It is called FlashFox and is on googleplay
https://play.google.com/store/apps/details?id=mobi.browser.flashfox&hl=en

I installed it and got a lot of Flashfox has stopped working screens.
Once I did manage to get to the tankionline and it started loading and said Welcome recruit. Before it fully loaded, I got the Flashfox has stopped working.

I will try it again later and see if I can manage to get a stable connection.


----------



## plodr (Jun 27, 2014)

Forget FlashFox!!! What a piece of junk. It worked sort of once and every other time I got a black popup about how it stopped working. I've uninstalled the app. If it had worked, I might have considered buying the Pro version but I don't waste my money on junk.

I look at some other solutions that are a bit harder. It might take me until sometime tomorrow to post back.


----------



## hudstore44 (Dec 29, 2008)

Thanks for helping. I tried it too. the page loaded 15% and then shut down.Uggh


----------



## plodr (Jun 27, 2014)

Next I tried Puffin browser which is supposed to support flash. It says "in app purchase". Then I did some more reading and discovered this is a 14 day trial. I quickly uninstalled that browser too.
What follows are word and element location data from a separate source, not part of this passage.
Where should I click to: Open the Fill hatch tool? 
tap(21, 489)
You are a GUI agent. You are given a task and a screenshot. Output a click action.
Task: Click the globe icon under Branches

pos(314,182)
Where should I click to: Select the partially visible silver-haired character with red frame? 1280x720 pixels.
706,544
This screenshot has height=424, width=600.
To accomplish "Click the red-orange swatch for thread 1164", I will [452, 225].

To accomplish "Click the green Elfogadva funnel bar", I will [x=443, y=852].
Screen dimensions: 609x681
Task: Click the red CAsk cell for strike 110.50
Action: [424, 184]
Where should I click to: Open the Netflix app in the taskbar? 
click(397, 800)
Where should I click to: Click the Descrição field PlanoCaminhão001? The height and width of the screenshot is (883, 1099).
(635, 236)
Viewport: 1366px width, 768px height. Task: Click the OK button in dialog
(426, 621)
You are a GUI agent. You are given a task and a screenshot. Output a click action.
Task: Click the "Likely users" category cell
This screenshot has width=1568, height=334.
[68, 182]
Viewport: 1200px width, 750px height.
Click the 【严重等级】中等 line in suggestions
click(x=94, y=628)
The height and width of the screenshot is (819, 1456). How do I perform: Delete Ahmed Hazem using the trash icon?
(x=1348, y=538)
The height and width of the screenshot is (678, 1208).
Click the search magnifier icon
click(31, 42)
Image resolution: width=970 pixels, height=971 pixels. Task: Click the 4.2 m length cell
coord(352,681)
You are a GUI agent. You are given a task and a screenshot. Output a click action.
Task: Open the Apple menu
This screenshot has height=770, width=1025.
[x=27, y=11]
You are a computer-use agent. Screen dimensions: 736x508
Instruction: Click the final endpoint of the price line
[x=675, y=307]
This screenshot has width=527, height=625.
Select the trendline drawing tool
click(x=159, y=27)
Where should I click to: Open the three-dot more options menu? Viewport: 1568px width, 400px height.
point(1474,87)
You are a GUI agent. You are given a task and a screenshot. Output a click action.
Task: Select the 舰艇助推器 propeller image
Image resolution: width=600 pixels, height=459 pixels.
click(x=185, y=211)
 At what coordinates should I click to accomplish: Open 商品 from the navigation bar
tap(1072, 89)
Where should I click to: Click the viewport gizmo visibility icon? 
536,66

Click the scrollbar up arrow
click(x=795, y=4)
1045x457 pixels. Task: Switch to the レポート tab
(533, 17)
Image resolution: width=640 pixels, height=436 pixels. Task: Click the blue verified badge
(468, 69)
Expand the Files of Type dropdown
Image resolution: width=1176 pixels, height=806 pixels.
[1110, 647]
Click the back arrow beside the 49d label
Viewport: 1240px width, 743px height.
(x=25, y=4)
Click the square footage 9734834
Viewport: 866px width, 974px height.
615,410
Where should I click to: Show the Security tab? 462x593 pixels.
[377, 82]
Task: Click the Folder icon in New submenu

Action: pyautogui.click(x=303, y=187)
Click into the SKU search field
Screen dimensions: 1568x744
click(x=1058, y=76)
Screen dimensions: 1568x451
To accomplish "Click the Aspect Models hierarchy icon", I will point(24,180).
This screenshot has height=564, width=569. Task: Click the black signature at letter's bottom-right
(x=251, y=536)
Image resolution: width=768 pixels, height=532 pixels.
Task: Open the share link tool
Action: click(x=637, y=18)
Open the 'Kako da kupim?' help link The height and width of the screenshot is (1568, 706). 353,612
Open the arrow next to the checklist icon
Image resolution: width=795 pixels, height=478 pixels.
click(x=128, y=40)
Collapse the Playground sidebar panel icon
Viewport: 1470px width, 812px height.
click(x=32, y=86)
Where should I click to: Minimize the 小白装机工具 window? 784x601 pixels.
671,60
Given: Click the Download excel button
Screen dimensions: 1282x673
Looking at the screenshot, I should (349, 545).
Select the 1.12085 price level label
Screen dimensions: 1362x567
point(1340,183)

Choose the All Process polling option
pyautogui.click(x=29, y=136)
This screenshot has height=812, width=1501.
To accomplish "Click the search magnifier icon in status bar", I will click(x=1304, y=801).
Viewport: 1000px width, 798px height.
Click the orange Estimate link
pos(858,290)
I just downloaded an apk of flash to my desktop. Firefox, which I already have supports it, but on further reading, I see some sites can see you are using a mobile browser and only allow you to view in portrait mode and turn off flash contents.

In order to install this apk, which is not from google play, you have to turn off some security settings. I have ESET on my tablet and I feel pretty confident it will stop anything harmful. But I'm still wondering if the site will work on a tablet with android.

Google is sure going above and beyond to kill flash on newer android devices.
Funny, an older Ice Cream sandwich tablet would have flash installed and enabled.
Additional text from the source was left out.